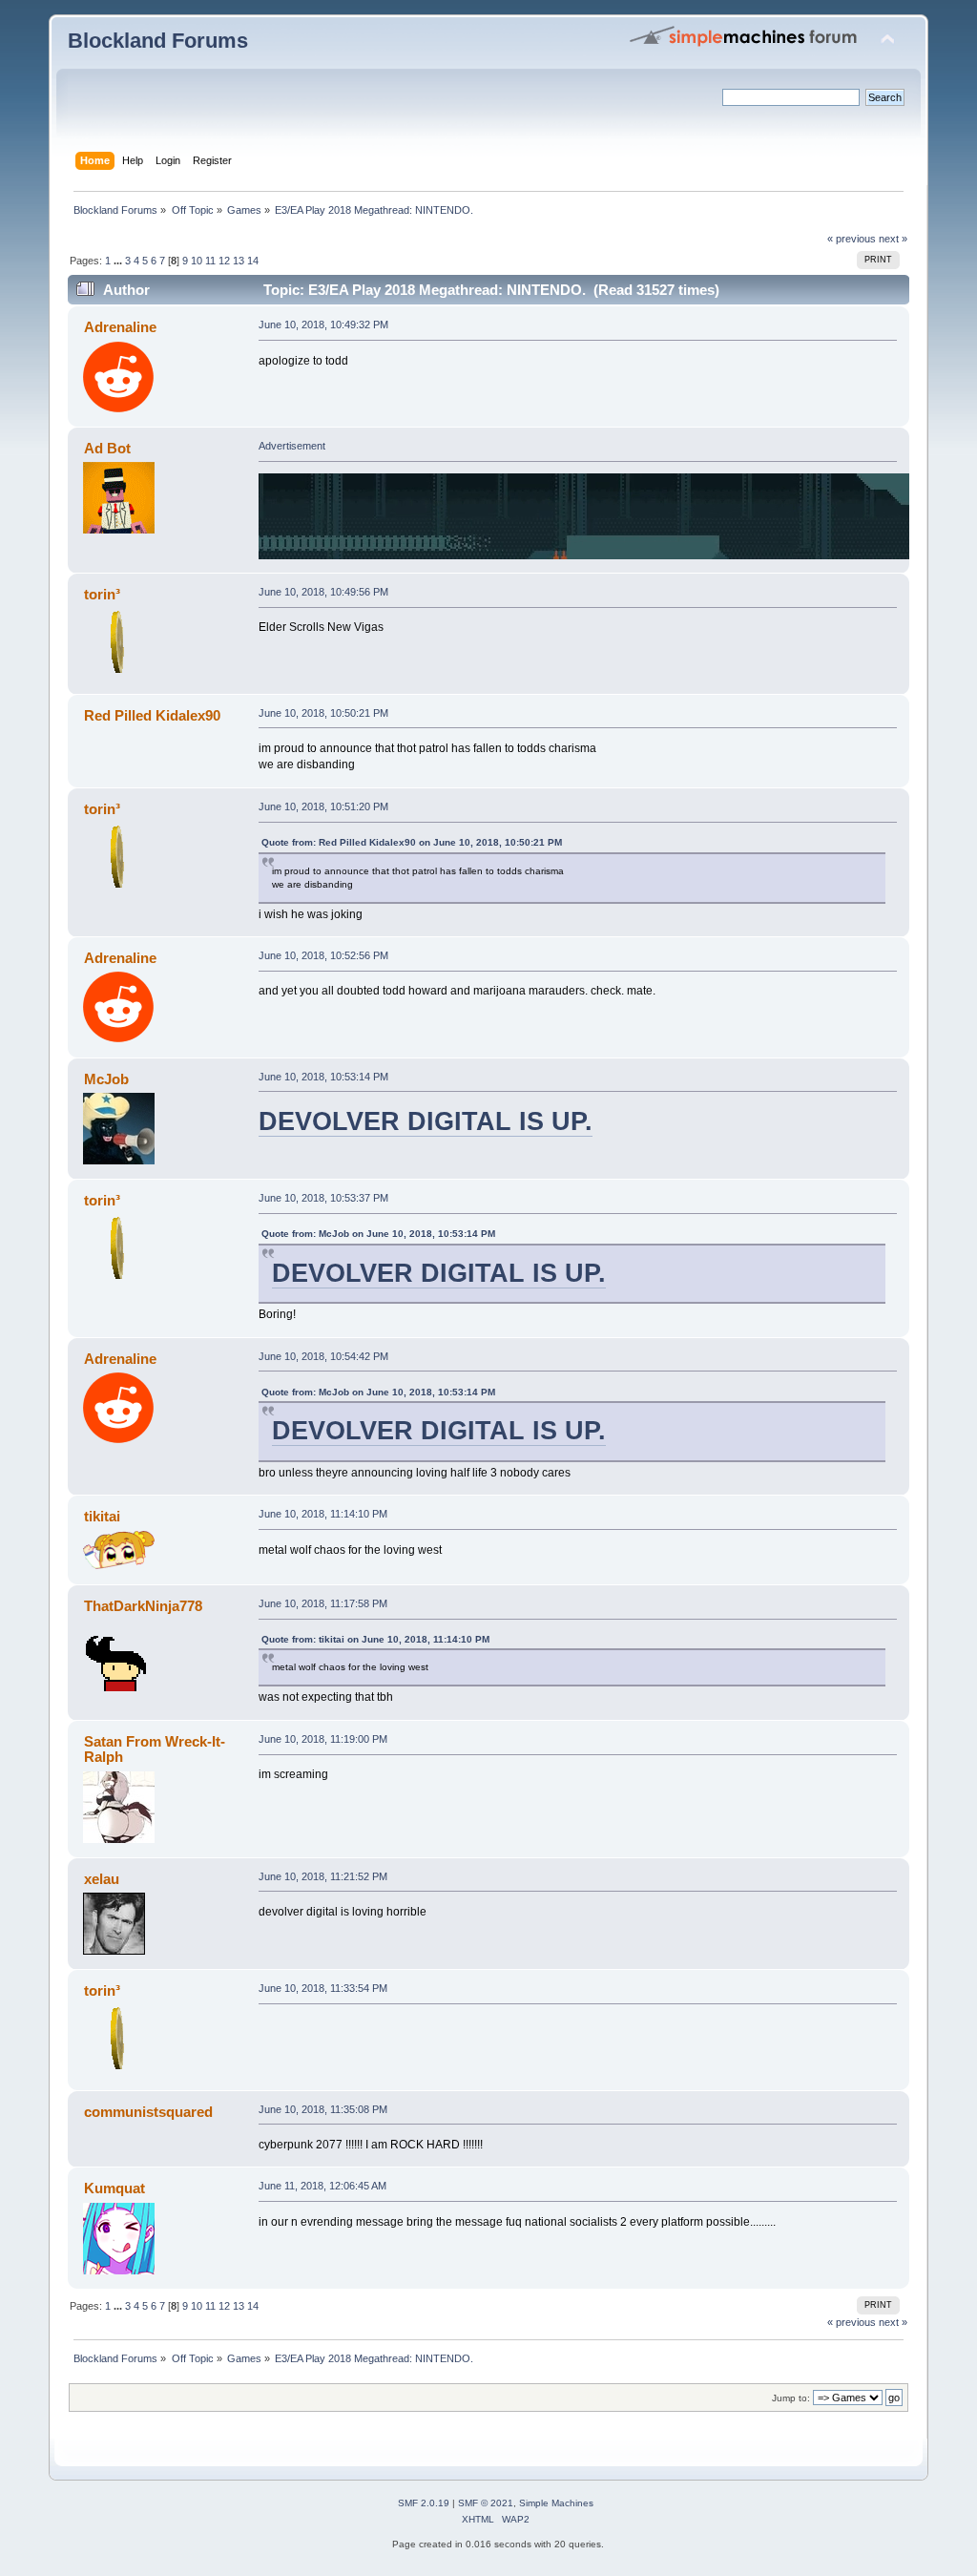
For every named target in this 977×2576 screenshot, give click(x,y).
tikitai (102, 1516)
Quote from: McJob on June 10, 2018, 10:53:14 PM (378, 1233)
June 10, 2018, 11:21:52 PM (323, 1876)
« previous (851, 238)
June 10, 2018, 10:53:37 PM (323, 1198)
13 (238, 260)
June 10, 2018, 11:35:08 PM (323, 2109)
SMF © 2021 (485, 2503)
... (119, 260)
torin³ (102, 594)
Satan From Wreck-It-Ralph (154, 1749)
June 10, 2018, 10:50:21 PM (323, 713)
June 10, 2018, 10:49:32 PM (323, 324)
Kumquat (114, 2188)
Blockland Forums (158, 40)
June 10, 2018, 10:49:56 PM (323, 591)
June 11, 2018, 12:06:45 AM (322, 2185)
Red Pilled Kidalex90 (152, 715)
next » (893, 238)
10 (196, 260)
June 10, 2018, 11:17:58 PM (323, 1603)
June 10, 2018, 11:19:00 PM (323, 1739)
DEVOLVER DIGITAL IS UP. (425, 1121)
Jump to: (791, 2398)
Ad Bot (107, 448)
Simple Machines (556, 2503)
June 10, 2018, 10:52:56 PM (323, 955)
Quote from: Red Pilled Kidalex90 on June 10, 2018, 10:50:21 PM (411, 842)
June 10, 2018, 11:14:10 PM (323, 1513)
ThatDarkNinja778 (143, 1606)
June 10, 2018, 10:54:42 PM (323, 1356)
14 (253, 260)
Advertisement (292, 445)
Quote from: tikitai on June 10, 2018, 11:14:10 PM (375, 1639)
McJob (106, 1079)
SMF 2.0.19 (423, 2503)
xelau (101, 1879)
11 (210, 260)
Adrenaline (120, 327)
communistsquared (148, 2112)
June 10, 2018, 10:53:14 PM (323, 1076)
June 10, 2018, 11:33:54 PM (323, 1988)
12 (224, 260)
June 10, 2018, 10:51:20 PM (323, 806)
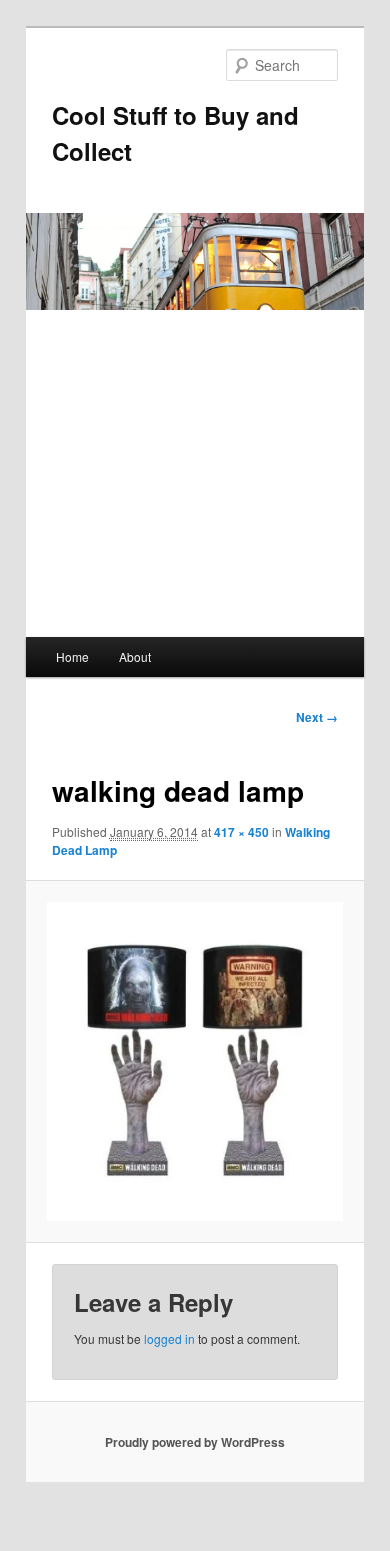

◆ **DIRECTIONS**
Images are to be omitted; repeat the remaining data above exactly.

◆ **ANSWER TO THIS TASK**
For every named target in this 977×2576 screenshot, give click(x,y).
tikitai (102, 1516)
Quote from: McJob on June 10, 2018, 10:53:14 PM (378, 1233)
June 10, 2018, 11:21:52 PM (323, 1876)
« previous (851, 238)
June 10, 2018, 10:53:37 PM (323, 1198)
13 (238, 260)
June 10, 2018, 11:35:08 PM (323, 2109)
SMF © 2021 (485, 2503)
... (119, 260)
torin³ (102, 594)
Satan From Wreck-It-Ralph (154, 1749)
June 10, 2018, 10:50:21 PM (323, 713)
June 10, 2018, 10:49:32 PM (323, 324)
Kumquat (114, 2188)
Blockland Forums (158, 40)
June 10, 2018, 10:49:56 PM (323, 591)
June 11, 2018, 12:06:45 AM (322, 2185)
Red Pilled Kidalex90 (152, 715)
next » (893, 238)
10 (196, 260)
June 10, 2018, 11:17:58 PM (323, 1603)
June 10, 2018, 11:19:00 PM (323, 1739)
DEVOLVER DIGITAL IS UP. (425, 1121)
Jump to: (791, 2398)
Ad Bot (107, 448)
Simple Machines (556, 2503)
June 10, 2018, 10:52:56 PM (323, 955)
Quote from: Red Pilled Kidalex90 on June 10, 2018, 10:50:21 PM (411, 842)
June 10, 2018, 11:14:10 PM (323, 1513)
ThatDarkNinja778 (143, 1606)
June 10, 2018, 10:54:42 PM (323, 1356)
14 (253, 260)
Advertisement (292, 445)
Quote from: tikitai on June 10, 2018, 11:14:10 PM (375, 1639)
McJob (106, 1079)
SMF 2.0.19 (423, 2503)
xelau (101, 1879)
11 (210, 260)
Adrenaline (120, 327)
communistsquared (148, 2112)
June 10, 2018, 10:53:14 PM (323, 1076)
June 10, 2018, 11:33:54 PM (323, 1988)
12 (224, 260)
June 10, 2018, 10:51:20 PM (323, 806)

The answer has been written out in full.